Task directions:
All lines in the records below that hold "volume" are to be shown.

(Stored items)
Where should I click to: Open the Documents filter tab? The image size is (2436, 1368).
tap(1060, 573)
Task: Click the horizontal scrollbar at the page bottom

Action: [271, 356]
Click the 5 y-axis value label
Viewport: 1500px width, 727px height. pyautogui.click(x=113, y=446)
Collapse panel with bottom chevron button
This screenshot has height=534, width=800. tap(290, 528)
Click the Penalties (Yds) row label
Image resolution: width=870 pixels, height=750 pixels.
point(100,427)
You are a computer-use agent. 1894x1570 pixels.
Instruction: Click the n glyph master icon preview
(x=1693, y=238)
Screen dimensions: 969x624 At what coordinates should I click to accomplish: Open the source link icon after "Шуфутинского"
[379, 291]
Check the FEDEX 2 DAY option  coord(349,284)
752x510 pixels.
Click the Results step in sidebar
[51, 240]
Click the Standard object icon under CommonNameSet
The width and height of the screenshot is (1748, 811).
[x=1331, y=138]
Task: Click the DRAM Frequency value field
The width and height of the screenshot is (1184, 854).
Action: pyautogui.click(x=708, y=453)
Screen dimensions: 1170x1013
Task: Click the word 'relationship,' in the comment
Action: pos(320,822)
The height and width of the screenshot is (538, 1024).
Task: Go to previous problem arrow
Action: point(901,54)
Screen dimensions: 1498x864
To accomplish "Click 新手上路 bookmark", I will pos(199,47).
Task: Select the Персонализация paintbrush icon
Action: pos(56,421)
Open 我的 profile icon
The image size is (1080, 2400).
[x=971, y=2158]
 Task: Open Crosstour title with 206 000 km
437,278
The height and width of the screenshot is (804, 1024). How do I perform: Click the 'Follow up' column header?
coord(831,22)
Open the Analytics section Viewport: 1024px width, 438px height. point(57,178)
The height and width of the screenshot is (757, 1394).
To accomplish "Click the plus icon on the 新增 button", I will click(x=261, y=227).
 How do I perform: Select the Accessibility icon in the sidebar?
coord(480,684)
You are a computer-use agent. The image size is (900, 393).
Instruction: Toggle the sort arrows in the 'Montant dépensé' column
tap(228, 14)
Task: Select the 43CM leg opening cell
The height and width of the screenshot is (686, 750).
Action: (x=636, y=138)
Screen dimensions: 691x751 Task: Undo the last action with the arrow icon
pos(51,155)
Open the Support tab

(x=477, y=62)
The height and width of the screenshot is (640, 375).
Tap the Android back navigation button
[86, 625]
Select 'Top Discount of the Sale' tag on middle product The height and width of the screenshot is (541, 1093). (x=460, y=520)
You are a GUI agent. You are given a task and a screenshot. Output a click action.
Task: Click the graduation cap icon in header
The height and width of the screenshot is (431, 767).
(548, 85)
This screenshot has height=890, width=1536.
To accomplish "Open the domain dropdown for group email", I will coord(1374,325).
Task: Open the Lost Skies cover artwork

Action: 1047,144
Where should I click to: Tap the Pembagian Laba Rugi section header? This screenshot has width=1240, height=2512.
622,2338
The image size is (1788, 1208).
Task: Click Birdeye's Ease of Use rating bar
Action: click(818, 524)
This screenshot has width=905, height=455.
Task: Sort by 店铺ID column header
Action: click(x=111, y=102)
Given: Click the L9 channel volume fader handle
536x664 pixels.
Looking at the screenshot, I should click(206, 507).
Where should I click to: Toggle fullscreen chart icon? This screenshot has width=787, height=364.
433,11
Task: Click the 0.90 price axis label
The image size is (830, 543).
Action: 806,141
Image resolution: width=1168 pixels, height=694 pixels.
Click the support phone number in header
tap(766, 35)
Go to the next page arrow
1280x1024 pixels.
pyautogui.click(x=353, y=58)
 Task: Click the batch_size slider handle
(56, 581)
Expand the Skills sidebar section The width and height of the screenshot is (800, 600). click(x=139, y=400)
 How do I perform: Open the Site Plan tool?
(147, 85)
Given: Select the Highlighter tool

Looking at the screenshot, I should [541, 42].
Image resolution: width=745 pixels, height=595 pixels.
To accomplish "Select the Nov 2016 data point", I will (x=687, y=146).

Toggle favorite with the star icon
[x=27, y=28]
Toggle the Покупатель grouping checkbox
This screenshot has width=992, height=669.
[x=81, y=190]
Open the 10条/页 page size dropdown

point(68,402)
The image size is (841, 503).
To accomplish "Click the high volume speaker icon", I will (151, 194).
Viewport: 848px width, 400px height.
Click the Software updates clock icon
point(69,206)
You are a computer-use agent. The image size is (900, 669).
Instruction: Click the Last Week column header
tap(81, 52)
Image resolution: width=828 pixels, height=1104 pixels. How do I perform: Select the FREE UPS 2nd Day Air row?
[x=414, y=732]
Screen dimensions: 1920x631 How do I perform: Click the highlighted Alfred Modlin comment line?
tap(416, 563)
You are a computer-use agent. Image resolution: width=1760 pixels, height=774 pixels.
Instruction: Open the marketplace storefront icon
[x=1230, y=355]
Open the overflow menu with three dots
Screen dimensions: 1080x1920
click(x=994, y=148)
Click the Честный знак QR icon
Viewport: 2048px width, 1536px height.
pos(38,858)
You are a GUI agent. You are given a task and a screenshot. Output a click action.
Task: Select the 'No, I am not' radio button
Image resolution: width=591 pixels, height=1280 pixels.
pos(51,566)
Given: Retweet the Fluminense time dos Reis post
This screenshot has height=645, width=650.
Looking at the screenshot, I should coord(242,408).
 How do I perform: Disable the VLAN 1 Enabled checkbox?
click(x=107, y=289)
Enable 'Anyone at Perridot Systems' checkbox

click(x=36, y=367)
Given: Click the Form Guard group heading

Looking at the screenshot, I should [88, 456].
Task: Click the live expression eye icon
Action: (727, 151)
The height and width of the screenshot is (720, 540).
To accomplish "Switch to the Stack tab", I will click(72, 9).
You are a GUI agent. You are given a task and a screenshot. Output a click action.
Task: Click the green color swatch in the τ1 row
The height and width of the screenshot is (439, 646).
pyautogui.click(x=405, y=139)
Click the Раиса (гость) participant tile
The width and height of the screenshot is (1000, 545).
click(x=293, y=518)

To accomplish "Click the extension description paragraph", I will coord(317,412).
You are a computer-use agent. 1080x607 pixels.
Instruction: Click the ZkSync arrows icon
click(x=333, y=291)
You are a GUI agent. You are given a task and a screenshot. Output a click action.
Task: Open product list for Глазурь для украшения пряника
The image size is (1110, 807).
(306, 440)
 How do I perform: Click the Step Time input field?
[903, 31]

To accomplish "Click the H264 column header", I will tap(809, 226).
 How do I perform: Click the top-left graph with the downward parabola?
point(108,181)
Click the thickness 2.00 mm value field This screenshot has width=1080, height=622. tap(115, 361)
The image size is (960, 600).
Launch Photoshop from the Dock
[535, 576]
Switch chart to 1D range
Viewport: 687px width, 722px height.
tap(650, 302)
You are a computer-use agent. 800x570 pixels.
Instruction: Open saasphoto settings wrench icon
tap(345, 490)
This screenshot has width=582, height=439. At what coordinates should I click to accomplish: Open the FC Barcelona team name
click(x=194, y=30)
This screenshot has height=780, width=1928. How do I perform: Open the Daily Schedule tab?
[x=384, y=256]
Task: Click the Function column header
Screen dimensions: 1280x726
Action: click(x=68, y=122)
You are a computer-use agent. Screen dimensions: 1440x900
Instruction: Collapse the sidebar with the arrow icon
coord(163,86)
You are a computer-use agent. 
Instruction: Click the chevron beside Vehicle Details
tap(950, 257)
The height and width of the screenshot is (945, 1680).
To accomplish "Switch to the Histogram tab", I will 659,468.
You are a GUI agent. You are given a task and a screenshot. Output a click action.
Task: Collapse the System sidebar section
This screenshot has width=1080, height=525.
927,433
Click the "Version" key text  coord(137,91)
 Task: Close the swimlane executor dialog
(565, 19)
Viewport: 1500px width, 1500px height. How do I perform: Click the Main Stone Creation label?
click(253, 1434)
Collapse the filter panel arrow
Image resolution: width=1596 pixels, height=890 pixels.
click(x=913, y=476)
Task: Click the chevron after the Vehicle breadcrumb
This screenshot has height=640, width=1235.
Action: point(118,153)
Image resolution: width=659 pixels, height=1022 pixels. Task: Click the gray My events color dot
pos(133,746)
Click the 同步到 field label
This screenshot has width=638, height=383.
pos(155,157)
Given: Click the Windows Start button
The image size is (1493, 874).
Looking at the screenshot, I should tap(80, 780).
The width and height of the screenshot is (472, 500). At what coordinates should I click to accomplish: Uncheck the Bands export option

Exercise result:
Given: Click the L9 channel volume fader handle
To accomplish "Click the high volume speaker icon", I will (151, 194).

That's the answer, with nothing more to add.